6. The reasoning of the lower authorities that the existence of notification exempting the product is conclusive to show that the product was excisable and as such, has correctly discharged duty burden, on exemption being withdrawn, does not appeal to us in as much, the product for being held as excisable, needs to satisfy the basic criteria of manufacture. The Hon'ble Supreme Court in the case of U.O.I. v. Ahmedabad Electricity Company - as held 'cinder' as 'non-excisable' even though cinder was mentioned as one of the exempted product in Notification No. 76/86-Central Excise dated 10-2-1986. Similarly in the case of Commissioner v. Markfed Vanaspati and Allied Industries -2003 (153) E.L.T. 491 (S.C.) it was observed that mere mention of a product in tariff entry is no ground for holding the same to be manufactured and the onus to prove manufacture is on the Revenue. We do not find any evidence produced by the Revenue to discharge such burden except referring to the notification. Having held that there is no manufacturing activity involved, we do not find existence of notification as of any consequence so as to hold otherwise.

7. The Hon'ble Supreme Court decision in the case of Jaiprakash Industries Ltd. relied upon by the ld. SDR is not applicable to the facts of the case and the same deals with the issue of crushing of boulders into smaller stones and bajari by the mechanical process. Similarly, we find that the issue before the Tribunal in the case of Amrit Chemicals - 1990 (45) E.L.T. 282, referred to by ld. DR was as regards interpretation of Notification No. 113/74, dated 20-7-1994 in respect of recovery of caustic soda from spent caustic soda lye and the issue of 'manufacture' was never raised. As such, the Tribunal did not have the occasion to deal with this aspect and granted relief on the basis of applicability of notification.

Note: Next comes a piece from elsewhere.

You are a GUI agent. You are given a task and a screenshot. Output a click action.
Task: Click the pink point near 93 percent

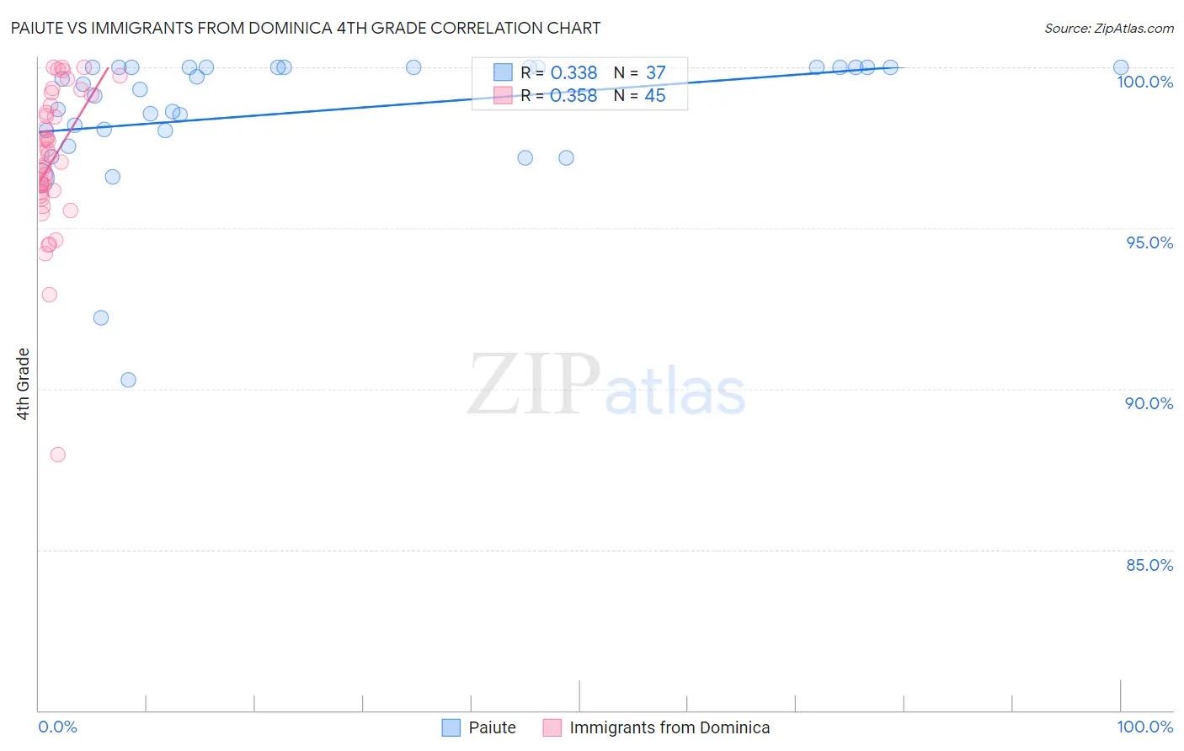click(50, 295)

8. In view of our foregoing discussion we hold that caustic soda recovered from spent caustic soda lye was not excisable and duty was not required to be paid. However, the refund of duty already paid, is to be examined in the light of the amended provisions of Section 11B relatable to unjust enrichment, which would be applicable even though the caustic soda was consumed captively, as clarified by the Hon'ble Supreme Court in the case of Union of India v. Solar Pesticides, .

9. Both the appeals are disposed off accordingly.